Source records:
────────
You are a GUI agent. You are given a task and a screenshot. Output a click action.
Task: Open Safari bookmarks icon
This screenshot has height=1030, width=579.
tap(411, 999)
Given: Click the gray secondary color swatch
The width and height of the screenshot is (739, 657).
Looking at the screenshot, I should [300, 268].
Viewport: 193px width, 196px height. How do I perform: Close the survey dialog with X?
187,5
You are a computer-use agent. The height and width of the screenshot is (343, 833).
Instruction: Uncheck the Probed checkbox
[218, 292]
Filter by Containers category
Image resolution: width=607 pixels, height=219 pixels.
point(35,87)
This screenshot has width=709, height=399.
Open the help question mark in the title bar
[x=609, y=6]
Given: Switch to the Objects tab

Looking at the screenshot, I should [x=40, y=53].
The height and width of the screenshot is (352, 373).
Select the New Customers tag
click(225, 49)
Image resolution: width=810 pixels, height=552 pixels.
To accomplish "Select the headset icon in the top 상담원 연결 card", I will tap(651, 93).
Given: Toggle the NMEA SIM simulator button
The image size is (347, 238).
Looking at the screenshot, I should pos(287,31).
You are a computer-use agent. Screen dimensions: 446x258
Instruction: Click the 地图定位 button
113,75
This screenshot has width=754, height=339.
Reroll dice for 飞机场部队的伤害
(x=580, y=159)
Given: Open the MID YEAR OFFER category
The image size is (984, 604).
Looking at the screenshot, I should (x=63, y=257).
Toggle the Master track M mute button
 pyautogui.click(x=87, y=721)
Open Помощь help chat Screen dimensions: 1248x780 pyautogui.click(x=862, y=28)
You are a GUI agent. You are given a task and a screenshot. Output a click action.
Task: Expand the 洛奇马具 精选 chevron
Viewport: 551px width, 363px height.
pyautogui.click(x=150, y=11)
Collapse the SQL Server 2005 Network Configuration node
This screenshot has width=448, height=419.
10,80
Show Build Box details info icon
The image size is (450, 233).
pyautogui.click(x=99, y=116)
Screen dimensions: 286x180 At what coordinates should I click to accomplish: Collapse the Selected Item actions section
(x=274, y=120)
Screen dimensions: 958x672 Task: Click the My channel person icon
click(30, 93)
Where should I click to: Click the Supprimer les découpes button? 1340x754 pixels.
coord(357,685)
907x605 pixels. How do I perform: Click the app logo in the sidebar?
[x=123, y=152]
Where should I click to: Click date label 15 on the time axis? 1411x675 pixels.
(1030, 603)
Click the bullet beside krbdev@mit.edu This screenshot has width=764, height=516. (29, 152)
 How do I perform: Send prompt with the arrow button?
────────
■ AIM OF THE TASK:
Edit the data from the line containing "Show Build Box details info icon" through the line containing "(1030, 603)", changing "Screen dimensions" to "Screen size" and leaving everything else as it is.

■ EXERCISE ANSWER:
Show Build Box details info icon
The image size is (450, 233).
pyautogui.click(x=99, y=116)
Screen size: 286x180 At what coordinates should I click to accomplish: Collapse the Selected Item actions section
(x=274, y=120)
Screen size: 958x672 Task: Click the My channel person icon
click(30, 93)
Where should I click to: Click the Supprimer les découpes button? 1340x754 pixels.
coord(357,685)
907x605 pixels. How do I perform: Click the app logo in the sidebar?
[x=123, y=152]
Where should I click to: Click date label 15 on the time axis? 1411x675 pixels.
(1030, 603)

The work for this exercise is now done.